Entre otros aciertos remarcables Echeverría, proclive a conciliar el anticlericalismo ilustrado con la religiosidad romántica, anticipa la necesidad de la separación de la Iglesia y el Estado (que se logrará recién durante la primera presidencia de Julio A. Roca, 1880-1886), y orienta el sentimiento religioso hacia la fe patriótica, consciente de la necesidad de crear en el pueblo fundamentos sólidos para la nueva nación. Ve en «Mayo» el símbolo unificador que arraiga en el pasado y crea una continuidad histórica, y lo propone como eje de los distintos proyectos nacionales. Insiste en la necesidad de «no perderse en abstracciones» y de gobernar con «el ojo clavado en las entrañas de nuestra sociedad».

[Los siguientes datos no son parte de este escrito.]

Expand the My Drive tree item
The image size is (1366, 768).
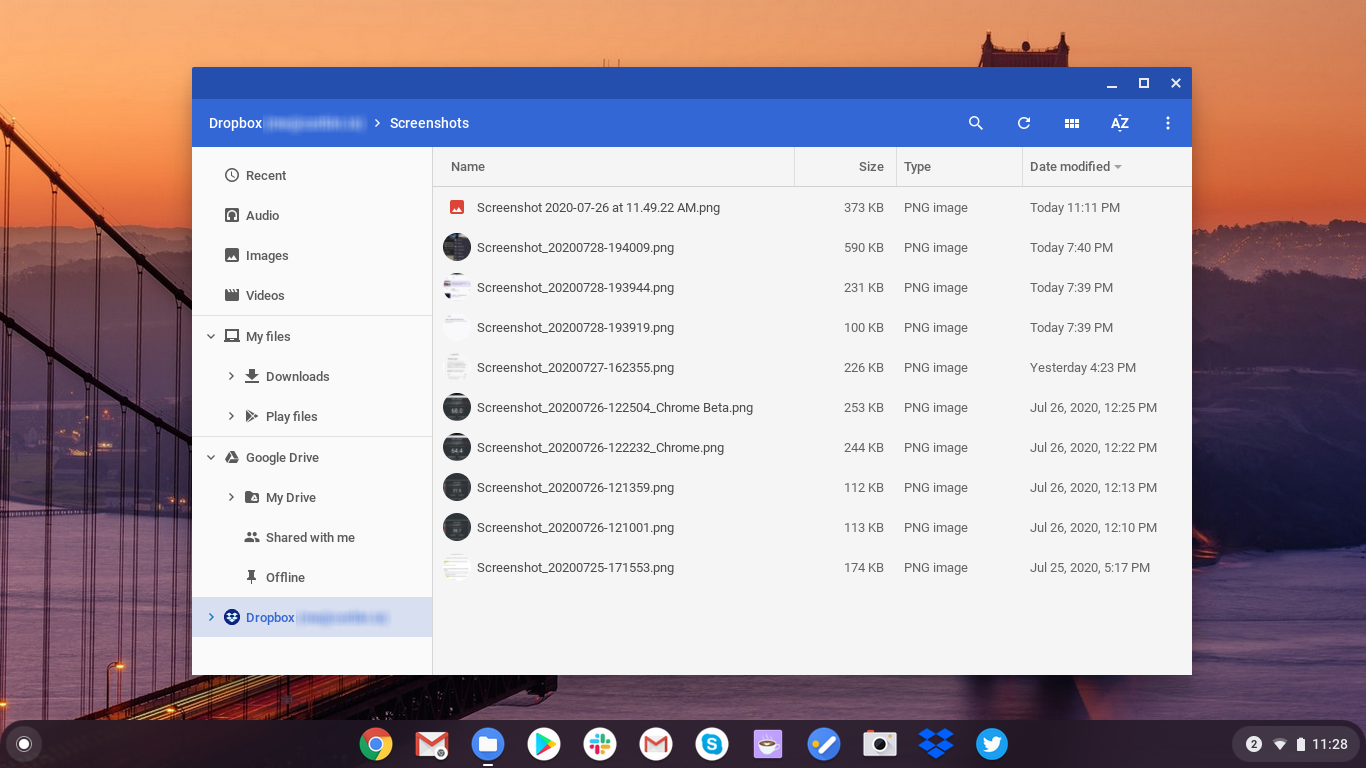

Esta obsesión del pensador por realizar sus proyectos teniendo en cuenta la geografía y el modo de ser local, se cumple tanto en su prédica política, como en su obra literaria.

Son tantos los aportes y el compromiso de Echeverría con su país y su época, que resulta inútil, o al menos mezquino, señalar las omisiones de una vida entregada con pasión a construir denodadamente una nación por medio de las nuevas ideas, la fe en la palabra literaria y el magisterio oral.